(SOURCE EXTRACT)
⁂
The discussion below will focus more on the contribution of Lincoln, which is not quite as obvious as the North American. Yet it should be remembered that at the end of May the two most significant institutions of the Independent Christian Churches during its formative period will only be history—or more bluntly, dead. That can hardly fail to be significant or perhaps crucial or essential for the group as a whole. Some may infer that this is a good time to echo the concluding words of the Springfield Presbytery and sink into the larger Christian world, however defined, but it seems rather that stripping the romanticized emphasis on unity is preferable.  

Intriguingly, while Emmanuel and Lincoln proposed different emphases, they derive from a common source, the Kerschner Butler School of Religion. This “common source” did produce different approaches. Emmanuel maintained an interest in contacts with the restructured Christian Church (Disciples of Christ) while Lincoln was quick to dissociate itself from them. Hargrove was motivated to enter the ministry while a member of a Disciples congregation and did his theological work at Phillips Seminary–thus, the irony of his original motivation and its contrasting later policy. One area in which he did maintain his Disciple interests was his view of women in the pulpit. He seemed particularly impressed by their ability to keep congregations loyal and coherent during a difficult period. When Prof. Heine (alumnus and professor of Lincoln) published a seminal article on the subject in 1977, it was not a new emphasis. Female graduates of Lincoln often found active careers in the churches. Eleanor Daniel was probably the most prominent Independent during this period, having served as a seminary professor and/or dean at all three seminaries and having demonstrated that she was “the expert” on Christian Education. Again, the irony of a school—and its female members–working to preserve a constituency that was not particularly sympathetic to such participation.
⁂
(RECORD LIST)
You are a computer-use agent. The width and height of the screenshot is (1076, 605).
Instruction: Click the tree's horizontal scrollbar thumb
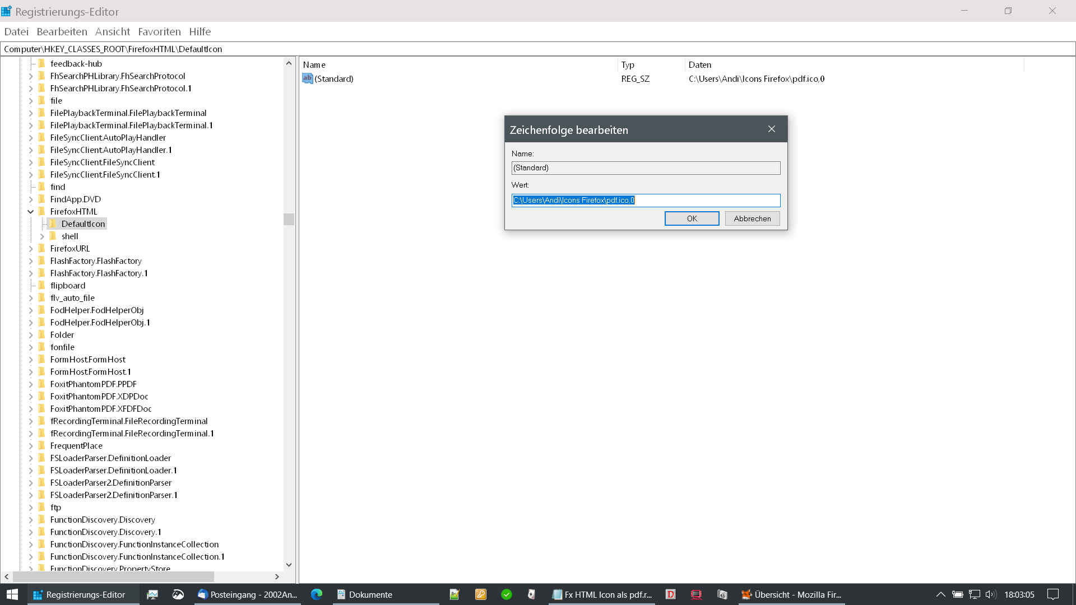pyautogui.click(x=112, y=576)
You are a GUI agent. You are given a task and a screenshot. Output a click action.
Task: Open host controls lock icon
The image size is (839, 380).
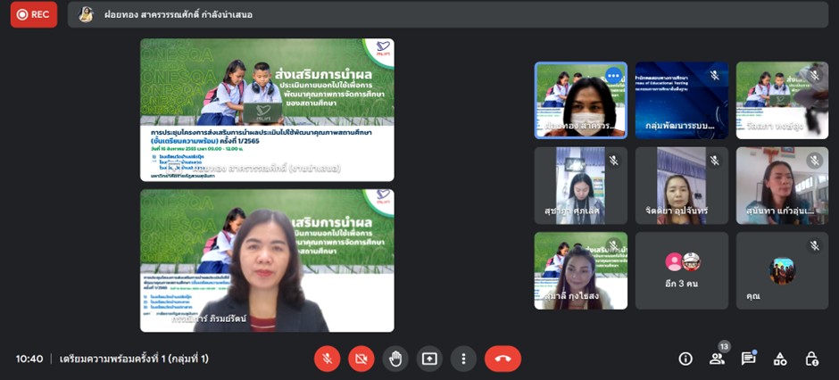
⁂
(PROBLEM TO WORK ON) In the text on Lincoln and Emmanuel, what common source do the two schools derive from?

(THE OUTPUT) The Kerschner Butler School of Religion.